Well, some brides can be very demanding. It sounds like a lot. I once politely stepped down from my "position" as maid of honor because I was not willing to meet the demands.......
There is no way in this economy I would be able to travel and then find a place to cook and pay for 20 plus people to eat. If she is any kind of friend she will realize this a bit out there. Why does hse need to feed everyone? She should send letters to everyone coming explaining they will need to provide their own meals for those 3 meals. IMO
Uh - NO. Actually, what I want to respond is a resounding "Heck No", but in other language not looked upon well on this board! (for good reason).
Okay - let me get this straight:
1. You live in Indy.
2. The bride/bridegroom/both live somewhere in Indiana
3. The wedding is a "Destination" wedding - Tenn.
4. The bride not only wants you to buy your own dress, shoes, etc. (which is standard - and don't buy that "you can use it again later" stuff, you can't), but she wants you to feed HER guests so she can afford the destination wedding??????

[Task requirements] Reproduce, word for word, the stretch of the wedding forum posts above that begins with "There is no" and stops after "the destination wedding??????".

[Data provided]
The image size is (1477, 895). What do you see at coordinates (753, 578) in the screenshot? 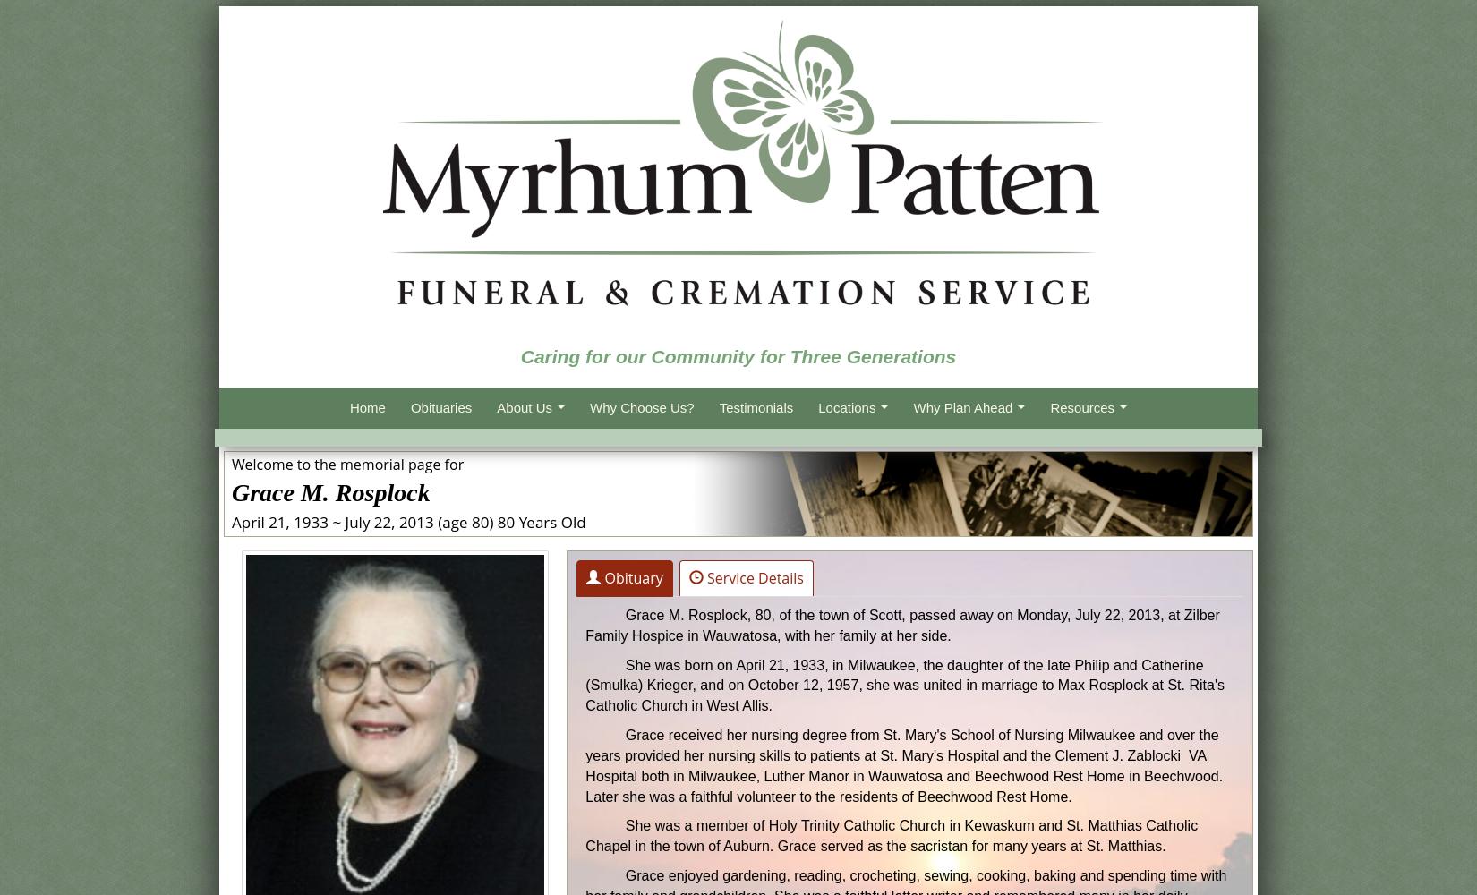
I see `'Service Details'` at bounding box center [753, 578].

[Output of the exercise]
There is no way in this economy I would be able to travel and then find a place to cook and pay for 20 plus people to eat. If she is any kind of friend she will realize this a bit out there. Why does hse need to feed everyone? She should send letters to everyone coming explaining they will need to provide their own meals for those 3 meals. IMO
Uh - NO. Actually, what I want to respond is a resounding "Heck No", but in other language not looked upon well on this board! (for good reason).
Okay - let me get this straight:
1. You live in Indy.
2. The bride/bridegroom/both live somewhere in Indiana
3. The wedding is a "Destination" wedding - Tenn.
4. The bride not only wants you to buy your own dress, shoes, etc. (which is standard - and don't buy that "you can use it again later" stuff, you can't), but she wants you to feed HER guests so she can afford the destination wedding??????